This module is for Grades: 9-10 Welcome

Close reading - the careful and purposeful independent rereading, intense analysis, and critical examination and interpretation of a text - asks you to engage with a text that is complex and examine its meaning thoroughly and methodically. It helps you to engage in what you are reading, and encourages you to read and reread deliberately. It will prepare you for success in college and career. With practice, you will learn how to better focus on what the author is trying to communicate and the meaning of the words, and bring some of your own ideas and connections to the text. 

The skill called "close reading" is fundamental for understanding and interpreting complex literature based upon the words themselves. A close reading does not stop there; it embraces larger themes and ideas evoked and/or implied by the passage itself.  It slows you down, allows you time to reflect on and interpret difficult passages, and keeps you focused on your purpose for reading. With close reading, you thoughtfully and critically analyze details and patterns in a text in order to develop a deep, precise understanding of the text.  

In this activity you will learn and practice close reading strategies to help increase your understanding of how to approach challenging and complex texts.
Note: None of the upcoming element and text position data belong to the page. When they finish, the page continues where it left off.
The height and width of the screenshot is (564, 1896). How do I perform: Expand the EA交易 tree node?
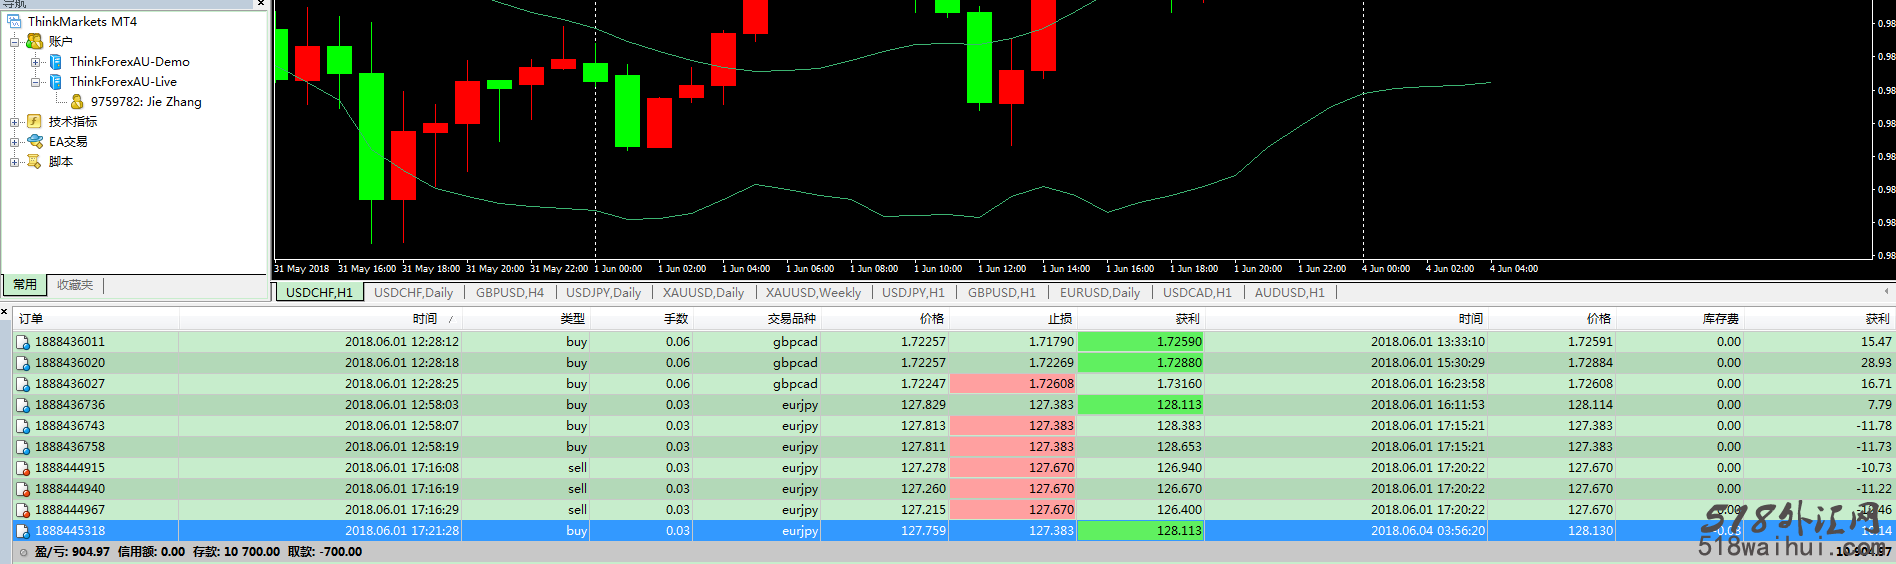pyautogui.click(x=15, y=142)
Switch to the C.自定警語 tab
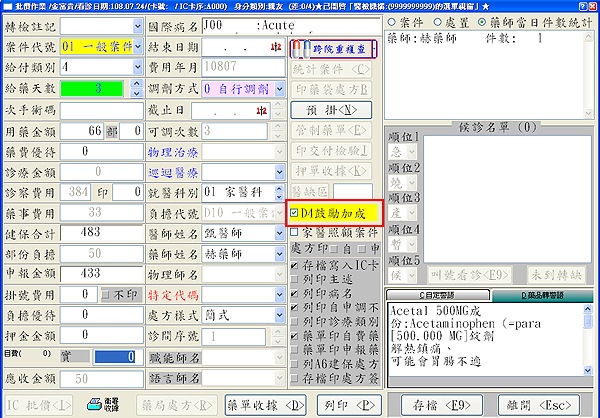This screenshot has width=600, height=418. [438, 297]
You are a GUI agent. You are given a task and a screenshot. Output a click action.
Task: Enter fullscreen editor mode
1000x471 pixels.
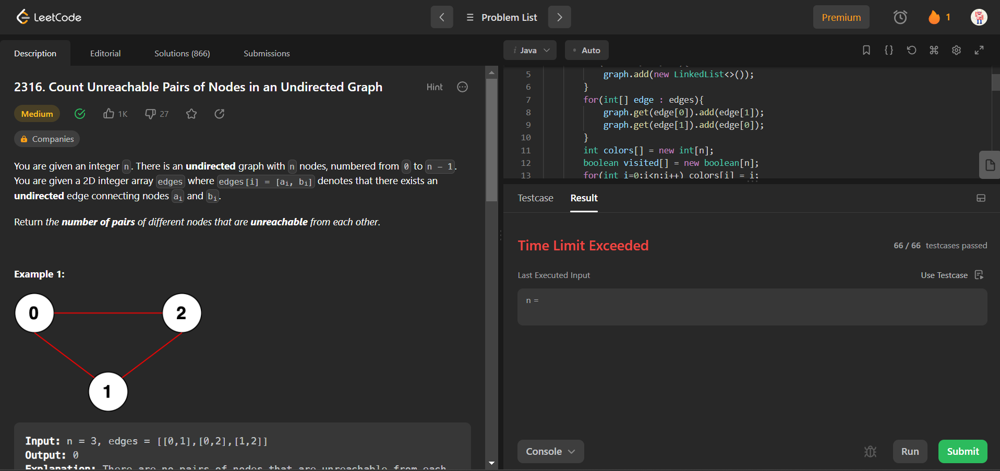tap(979, 50)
This skill will pay off for you in all of your high school classes and beyond.

Module Objectives

By the end of this module, you will be able to:

  • Employ close reading strategies to attack a complex poem/passage.
  • Close read a passage from a literature text.
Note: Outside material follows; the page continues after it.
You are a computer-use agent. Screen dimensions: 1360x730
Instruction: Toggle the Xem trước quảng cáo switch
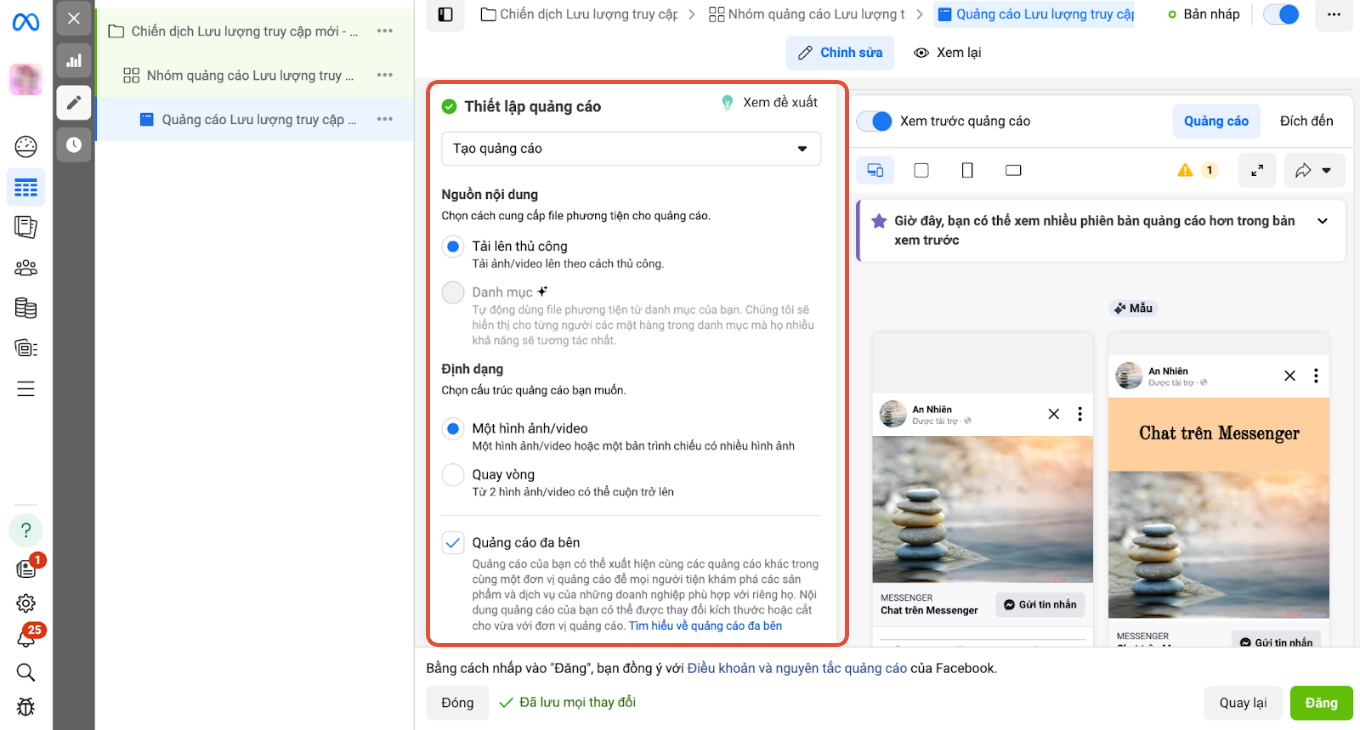click(x=875, y=121)
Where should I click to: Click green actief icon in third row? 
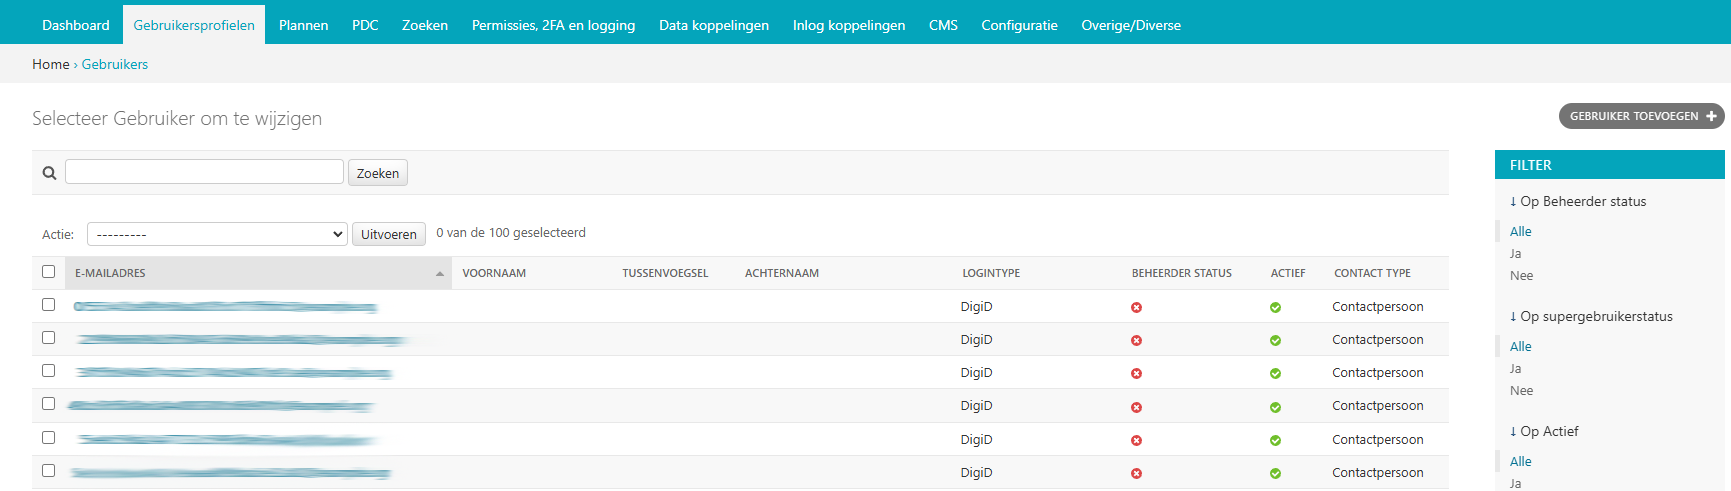[1275, 374]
high school girl reading a book

Close reading strategies help you to understand and interpret different kinds of literature.

Skill(s)

  • Understand the purpose in reading.
  • See ideas in a text as being interconnected.
  • Look for and understand systems of meaning.
  • Engage in a text while reading.
  • Get beyond "surface" reading or skimming.
  • Formulate questions and seek answers to the questions while reading:
    • Analyze short passages and excerpts.
    • Focus on the text itself.
    • Reread deliberately.
    • Read with a pencil.
    • Notice things that are confusing.
    • Discuss the text with others when possible.
    • Respond to text-dependent questions.